What this task involves
Nothing but the lines from the one with "The width and height of the screenshot is (1918, 757)." down to the one with "The width and height of the screenshot is (1500, 795)." should be returned, exactly and with both ends included, from the material below.

Provided data
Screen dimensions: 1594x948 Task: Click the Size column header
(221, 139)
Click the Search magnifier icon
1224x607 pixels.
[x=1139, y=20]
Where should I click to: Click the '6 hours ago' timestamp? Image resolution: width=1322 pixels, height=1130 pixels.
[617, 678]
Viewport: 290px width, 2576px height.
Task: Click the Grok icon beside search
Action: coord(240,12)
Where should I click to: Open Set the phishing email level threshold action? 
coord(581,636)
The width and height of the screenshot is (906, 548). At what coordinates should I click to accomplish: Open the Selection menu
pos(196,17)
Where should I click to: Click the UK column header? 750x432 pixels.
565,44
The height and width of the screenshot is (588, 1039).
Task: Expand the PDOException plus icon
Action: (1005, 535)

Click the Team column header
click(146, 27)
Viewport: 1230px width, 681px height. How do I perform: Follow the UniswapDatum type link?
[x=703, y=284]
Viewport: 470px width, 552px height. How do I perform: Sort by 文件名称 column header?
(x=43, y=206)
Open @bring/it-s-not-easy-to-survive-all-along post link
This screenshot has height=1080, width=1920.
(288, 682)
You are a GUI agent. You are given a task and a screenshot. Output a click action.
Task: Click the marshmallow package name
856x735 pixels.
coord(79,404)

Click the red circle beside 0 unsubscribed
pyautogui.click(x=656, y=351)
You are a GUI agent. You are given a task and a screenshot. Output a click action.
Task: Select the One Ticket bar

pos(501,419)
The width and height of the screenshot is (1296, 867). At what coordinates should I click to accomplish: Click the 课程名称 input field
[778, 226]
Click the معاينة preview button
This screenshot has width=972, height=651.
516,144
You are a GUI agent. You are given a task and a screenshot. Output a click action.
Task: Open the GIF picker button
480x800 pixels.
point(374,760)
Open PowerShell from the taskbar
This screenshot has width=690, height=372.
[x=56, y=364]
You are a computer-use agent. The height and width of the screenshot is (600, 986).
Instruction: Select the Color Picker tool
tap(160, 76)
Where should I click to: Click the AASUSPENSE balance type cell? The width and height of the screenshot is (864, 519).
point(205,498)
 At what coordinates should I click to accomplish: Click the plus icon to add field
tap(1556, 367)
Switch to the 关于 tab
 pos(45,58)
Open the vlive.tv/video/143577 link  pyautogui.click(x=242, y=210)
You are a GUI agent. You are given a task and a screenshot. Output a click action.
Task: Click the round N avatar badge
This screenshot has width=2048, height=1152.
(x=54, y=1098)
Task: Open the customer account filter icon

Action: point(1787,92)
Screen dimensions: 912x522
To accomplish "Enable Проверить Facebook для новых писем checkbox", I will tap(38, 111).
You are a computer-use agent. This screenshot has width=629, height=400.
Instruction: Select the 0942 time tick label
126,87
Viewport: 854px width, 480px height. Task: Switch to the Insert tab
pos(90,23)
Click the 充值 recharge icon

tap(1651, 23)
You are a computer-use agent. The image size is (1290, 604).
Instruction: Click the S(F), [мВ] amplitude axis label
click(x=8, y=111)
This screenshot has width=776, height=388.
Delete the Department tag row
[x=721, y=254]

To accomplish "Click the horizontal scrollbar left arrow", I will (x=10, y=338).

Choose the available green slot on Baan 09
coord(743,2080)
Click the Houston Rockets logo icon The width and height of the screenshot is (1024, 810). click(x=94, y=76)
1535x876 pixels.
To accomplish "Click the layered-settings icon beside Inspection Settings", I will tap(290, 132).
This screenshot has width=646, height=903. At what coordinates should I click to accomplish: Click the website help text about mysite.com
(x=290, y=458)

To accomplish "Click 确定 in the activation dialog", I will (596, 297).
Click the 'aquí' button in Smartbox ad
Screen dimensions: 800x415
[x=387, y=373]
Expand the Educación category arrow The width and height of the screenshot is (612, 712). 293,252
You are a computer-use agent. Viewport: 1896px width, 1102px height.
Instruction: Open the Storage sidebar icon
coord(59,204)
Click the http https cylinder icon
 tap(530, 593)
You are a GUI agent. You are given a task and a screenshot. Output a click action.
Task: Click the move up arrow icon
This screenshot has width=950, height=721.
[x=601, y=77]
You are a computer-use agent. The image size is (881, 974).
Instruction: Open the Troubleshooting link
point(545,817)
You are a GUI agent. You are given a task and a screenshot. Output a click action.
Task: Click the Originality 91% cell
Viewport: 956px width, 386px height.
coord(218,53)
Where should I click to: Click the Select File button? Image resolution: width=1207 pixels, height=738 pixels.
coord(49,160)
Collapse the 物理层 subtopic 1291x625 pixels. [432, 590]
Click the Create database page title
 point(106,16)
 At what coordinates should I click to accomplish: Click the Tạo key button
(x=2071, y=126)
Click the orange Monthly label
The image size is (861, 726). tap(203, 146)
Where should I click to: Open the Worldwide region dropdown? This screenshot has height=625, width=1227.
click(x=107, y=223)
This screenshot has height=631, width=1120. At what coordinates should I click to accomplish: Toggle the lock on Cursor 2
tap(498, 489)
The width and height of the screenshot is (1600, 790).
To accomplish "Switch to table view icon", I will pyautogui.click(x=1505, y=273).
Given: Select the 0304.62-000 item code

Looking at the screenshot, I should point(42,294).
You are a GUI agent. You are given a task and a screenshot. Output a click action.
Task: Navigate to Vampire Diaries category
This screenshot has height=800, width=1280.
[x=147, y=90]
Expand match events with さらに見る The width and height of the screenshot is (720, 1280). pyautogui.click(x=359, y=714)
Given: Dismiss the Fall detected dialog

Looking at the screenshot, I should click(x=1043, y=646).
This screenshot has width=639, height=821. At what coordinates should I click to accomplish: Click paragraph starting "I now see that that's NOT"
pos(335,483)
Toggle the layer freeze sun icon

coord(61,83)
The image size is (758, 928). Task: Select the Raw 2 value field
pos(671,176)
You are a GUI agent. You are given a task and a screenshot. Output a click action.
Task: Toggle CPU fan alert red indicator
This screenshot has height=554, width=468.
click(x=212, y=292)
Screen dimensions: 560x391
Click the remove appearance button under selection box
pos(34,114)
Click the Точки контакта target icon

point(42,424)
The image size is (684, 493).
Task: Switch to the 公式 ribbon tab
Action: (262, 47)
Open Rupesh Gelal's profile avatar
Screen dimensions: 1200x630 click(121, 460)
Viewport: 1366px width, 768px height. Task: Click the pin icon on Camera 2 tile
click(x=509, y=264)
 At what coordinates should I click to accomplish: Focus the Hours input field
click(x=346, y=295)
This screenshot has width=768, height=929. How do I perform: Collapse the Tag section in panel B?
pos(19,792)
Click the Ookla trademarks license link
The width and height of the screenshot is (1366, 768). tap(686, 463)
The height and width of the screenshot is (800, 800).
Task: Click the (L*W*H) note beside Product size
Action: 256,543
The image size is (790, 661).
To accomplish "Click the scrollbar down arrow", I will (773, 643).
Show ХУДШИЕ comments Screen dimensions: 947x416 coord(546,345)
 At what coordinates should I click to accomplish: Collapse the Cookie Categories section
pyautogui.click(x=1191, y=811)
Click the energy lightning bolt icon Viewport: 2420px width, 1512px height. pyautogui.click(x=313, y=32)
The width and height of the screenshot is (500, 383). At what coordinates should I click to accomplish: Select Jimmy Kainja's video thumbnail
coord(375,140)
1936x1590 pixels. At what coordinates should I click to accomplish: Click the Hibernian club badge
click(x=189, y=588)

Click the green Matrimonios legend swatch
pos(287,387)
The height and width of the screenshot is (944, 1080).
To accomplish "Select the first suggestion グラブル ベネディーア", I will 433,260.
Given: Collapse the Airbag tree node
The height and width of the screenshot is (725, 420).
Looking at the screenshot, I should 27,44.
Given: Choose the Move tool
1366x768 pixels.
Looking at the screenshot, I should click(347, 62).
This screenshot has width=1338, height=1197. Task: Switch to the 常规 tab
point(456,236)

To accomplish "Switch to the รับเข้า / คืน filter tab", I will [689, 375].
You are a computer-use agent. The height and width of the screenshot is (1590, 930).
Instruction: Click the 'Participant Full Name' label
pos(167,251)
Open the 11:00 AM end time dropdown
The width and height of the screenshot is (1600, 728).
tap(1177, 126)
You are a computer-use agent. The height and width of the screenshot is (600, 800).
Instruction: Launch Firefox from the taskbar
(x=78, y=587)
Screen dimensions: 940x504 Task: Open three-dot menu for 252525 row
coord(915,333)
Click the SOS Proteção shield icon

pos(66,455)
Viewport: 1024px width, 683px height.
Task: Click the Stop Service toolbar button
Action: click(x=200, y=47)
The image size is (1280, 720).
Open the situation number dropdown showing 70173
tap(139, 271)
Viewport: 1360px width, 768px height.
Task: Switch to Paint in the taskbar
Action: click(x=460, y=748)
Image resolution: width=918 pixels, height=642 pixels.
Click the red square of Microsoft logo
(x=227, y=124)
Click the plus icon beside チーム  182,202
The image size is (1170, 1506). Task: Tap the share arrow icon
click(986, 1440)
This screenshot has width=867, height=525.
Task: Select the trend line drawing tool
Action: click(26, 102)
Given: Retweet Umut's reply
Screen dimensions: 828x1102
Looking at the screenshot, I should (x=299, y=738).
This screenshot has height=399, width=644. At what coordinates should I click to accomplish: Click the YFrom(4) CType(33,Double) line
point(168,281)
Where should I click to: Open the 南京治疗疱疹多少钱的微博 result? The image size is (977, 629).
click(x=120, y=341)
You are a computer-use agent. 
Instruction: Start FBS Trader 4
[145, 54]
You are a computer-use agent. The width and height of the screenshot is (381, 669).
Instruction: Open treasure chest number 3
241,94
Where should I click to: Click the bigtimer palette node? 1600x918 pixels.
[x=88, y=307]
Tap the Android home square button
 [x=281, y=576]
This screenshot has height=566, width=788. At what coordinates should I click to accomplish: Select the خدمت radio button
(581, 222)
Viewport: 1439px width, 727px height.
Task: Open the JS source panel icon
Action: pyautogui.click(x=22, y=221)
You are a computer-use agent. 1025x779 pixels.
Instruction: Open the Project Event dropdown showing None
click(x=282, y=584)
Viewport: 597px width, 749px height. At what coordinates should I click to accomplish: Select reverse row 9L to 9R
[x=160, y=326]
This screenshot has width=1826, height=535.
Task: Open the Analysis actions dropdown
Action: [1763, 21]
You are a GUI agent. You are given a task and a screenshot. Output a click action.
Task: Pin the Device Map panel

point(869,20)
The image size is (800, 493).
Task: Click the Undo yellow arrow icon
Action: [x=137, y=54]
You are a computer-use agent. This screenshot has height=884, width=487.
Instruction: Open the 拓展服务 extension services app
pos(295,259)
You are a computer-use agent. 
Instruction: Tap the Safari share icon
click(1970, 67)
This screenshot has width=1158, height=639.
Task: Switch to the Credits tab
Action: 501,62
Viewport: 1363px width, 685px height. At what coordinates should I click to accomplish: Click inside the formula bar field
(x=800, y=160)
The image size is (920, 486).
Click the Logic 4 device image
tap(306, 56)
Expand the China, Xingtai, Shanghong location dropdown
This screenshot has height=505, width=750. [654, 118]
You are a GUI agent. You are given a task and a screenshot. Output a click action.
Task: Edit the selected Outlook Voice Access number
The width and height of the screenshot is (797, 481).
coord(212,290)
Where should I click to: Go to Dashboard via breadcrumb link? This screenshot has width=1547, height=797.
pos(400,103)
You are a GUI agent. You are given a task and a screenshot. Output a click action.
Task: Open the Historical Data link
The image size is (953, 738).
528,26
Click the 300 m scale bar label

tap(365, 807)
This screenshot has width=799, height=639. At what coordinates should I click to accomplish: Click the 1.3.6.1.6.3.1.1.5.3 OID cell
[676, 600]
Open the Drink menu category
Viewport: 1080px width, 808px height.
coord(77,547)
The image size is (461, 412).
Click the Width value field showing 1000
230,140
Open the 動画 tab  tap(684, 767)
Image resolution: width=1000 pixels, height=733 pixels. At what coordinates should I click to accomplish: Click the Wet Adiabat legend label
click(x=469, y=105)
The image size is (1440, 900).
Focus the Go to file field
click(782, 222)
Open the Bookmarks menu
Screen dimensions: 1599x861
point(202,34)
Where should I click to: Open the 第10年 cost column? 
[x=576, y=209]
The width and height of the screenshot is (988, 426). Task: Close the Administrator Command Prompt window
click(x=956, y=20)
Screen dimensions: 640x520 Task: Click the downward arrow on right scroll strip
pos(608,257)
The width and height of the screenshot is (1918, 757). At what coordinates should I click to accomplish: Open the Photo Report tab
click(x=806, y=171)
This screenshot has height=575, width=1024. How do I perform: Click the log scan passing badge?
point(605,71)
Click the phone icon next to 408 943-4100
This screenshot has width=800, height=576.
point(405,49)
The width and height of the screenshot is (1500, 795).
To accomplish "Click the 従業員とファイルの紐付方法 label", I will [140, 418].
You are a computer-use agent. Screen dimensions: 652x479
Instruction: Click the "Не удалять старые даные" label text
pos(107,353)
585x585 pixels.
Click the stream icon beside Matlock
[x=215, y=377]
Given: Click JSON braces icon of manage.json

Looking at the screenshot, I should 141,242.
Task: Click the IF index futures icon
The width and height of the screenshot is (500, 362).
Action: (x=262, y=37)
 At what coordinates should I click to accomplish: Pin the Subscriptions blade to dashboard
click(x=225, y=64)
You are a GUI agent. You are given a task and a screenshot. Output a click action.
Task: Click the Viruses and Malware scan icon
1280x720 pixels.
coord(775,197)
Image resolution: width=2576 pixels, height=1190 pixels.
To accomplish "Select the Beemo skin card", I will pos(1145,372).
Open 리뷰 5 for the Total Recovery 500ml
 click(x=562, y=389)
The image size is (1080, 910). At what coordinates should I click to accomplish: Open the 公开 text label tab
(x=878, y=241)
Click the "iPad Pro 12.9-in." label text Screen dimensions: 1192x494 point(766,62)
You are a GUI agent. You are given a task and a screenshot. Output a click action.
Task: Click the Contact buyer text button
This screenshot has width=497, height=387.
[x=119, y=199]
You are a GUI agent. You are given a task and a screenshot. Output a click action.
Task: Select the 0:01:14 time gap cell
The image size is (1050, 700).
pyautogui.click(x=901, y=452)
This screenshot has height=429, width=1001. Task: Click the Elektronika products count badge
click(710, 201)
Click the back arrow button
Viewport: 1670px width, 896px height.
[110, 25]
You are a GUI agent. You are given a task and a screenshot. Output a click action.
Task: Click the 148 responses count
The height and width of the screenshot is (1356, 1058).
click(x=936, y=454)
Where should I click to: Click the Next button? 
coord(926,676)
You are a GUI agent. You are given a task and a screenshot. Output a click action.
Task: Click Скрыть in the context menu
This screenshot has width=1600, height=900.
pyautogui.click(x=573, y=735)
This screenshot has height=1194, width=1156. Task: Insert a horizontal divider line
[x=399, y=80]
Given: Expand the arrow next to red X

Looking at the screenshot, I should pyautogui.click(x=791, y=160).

Written answer
The width and height of the screenshot is (1918, 757). At what coordinates should I click to accomplish: Open the Photo Report tab
click(x=806, y=171)
This screenshot has height=575, width=1024. How do I perform: Click the log scan passing badge?
point(605,71)
Click the phone icon next to 408 943-4100
This screenshot has width=800, height=576.
point(405,49)
The width and height of the screenshot is (1500, 795).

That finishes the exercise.